Tetherin is an exosomal tether.

Author information

1
University of Cambridge, Cambridge Institute for Medical Research, Cambridge, United Kingdom.
2
Division of Bioinformatics and Chemical Genomics, Department of System Chemotherapy and Molecular Sciences, Graduate School of Pharmaceutical Sciences, Kyoto University, Kyoto, Japan.
3
Chemical Genomics Research Group, RIKEN Center for Sustainable Resource Science, Wako, Japan.
4
School of Biochemistry, University of Bristol, Bristol, United Kingdom.

Abstract

Exosomes are extracellular vesicles that are released when endosomes fuse with the plasma membrane. They have been implicated in various functions in both health and disease, including intercellular communication, antigen presentation, prion transmission, and tumour cell metastasis.

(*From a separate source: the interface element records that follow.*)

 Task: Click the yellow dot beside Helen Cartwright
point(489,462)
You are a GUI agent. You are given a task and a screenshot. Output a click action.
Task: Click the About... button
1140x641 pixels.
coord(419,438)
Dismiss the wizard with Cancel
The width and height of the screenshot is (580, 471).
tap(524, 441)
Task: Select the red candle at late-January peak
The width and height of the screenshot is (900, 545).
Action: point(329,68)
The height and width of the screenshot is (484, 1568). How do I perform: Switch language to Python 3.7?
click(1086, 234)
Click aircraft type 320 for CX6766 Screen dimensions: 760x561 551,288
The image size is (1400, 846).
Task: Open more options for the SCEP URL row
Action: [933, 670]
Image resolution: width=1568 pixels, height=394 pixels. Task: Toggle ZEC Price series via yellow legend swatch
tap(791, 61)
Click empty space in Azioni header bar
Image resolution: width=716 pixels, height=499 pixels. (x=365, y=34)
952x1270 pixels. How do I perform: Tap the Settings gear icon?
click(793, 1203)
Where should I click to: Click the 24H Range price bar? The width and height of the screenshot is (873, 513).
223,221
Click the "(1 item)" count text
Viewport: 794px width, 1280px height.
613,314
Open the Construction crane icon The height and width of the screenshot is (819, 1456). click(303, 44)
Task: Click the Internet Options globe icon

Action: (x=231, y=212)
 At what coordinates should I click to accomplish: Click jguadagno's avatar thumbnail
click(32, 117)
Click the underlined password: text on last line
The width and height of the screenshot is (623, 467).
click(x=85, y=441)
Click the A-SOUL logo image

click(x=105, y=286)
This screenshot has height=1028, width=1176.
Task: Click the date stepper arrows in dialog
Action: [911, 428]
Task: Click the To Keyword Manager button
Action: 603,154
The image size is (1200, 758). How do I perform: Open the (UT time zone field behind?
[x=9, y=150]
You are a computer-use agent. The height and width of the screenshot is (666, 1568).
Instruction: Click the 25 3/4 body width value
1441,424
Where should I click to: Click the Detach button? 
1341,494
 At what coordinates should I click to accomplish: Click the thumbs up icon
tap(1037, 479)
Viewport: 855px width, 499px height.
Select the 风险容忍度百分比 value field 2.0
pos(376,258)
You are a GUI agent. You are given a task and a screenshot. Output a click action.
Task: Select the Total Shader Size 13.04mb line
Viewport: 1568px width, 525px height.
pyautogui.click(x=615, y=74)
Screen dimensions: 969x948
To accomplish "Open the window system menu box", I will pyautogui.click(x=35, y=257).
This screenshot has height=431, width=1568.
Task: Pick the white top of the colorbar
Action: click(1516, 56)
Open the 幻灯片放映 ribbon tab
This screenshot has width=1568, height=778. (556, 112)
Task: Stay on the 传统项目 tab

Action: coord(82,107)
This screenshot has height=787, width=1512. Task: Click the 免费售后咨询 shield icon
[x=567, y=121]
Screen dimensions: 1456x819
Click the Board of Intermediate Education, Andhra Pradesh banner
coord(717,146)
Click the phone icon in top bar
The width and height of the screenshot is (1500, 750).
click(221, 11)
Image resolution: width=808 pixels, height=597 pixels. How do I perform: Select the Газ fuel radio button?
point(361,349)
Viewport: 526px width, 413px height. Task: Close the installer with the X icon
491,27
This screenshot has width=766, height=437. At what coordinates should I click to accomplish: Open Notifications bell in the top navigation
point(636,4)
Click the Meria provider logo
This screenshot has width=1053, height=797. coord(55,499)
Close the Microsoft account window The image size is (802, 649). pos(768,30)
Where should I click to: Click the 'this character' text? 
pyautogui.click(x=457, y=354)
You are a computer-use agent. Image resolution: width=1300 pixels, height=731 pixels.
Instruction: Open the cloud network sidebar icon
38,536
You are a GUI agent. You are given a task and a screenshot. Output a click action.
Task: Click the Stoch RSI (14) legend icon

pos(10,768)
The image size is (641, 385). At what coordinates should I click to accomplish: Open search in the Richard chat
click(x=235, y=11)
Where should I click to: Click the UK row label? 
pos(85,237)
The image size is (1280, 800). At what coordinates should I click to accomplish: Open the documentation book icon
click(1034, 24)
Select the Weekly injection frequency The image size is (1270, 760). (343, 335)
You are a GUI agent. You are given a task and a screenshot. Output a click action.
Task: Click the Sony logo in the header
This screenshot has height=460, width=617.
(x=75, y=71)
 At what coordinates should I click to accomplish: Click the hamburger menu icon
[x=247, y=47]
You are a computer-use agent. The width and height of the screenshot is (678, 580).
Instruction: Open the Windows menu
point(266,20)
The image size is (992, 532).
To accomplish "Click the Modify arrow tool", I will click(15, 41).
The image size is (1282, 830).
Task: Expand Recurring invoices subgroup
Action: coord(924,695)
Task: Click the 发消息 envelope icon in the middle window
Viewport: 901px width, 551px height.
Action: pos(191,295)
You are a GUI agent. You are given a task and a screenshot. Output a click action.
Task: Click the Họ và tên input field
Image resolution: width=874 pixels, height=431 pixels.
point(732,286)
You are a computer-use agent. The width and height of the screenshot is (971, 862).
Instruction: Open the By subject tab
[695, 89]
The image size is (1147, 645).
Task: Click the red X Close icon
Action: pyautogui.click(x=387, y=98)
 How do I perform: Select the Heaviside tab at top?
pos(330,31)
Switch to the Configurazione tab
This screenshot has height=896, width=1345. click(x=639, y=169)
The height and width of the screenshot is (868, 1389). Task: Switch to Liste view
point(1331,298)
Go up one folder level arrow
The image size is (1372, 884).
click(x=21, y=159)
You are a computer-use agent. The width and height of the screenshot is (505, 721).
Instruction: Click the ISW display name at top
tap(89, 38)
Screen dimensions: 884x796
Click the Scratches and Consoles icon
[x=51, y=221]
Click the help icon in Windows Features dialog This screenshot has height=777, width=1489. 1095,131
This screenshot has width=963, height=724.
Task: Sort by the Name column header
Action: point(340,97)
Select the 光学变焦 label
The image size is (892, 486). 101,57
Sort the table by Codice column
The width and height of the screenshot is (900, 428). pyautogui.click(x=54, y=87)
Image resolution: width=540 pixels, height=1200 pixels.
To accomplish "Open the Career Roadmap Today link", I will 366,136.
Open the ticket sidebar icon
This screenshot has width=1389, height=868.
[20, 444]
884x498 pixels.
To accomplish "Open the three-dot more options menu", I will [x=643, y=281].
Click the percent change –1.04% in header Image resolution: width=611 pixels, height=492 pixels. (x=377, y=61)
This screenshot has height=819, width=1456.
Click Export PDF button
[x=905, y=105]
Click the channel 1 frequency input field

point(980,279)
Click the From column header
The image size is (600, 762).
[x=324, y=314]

Here we show that inactivating the vacuolar ATPase in HeLa cells causes a dramatic increase in the production of exosomes, which display endocytosed tracers, cholesterol, and CD63. The exosomes remain clustered on the cell surface, similar to retroviruses, which are attached to the plasma membrane by tetherin. To determine whether tetherin also attaches exosomes, we knocked it out and found a 4-fold reduction in plasma membrane-associated exosomes, with a concomitant increase in exosomes discharged into the medium. This phenotype could be rescued by wild-type tetherin but not tetherin lacking its GPI anchor. We propose that tetherin may play a key role in exosome fate, determining whether they participate in long-range or short-range interactions.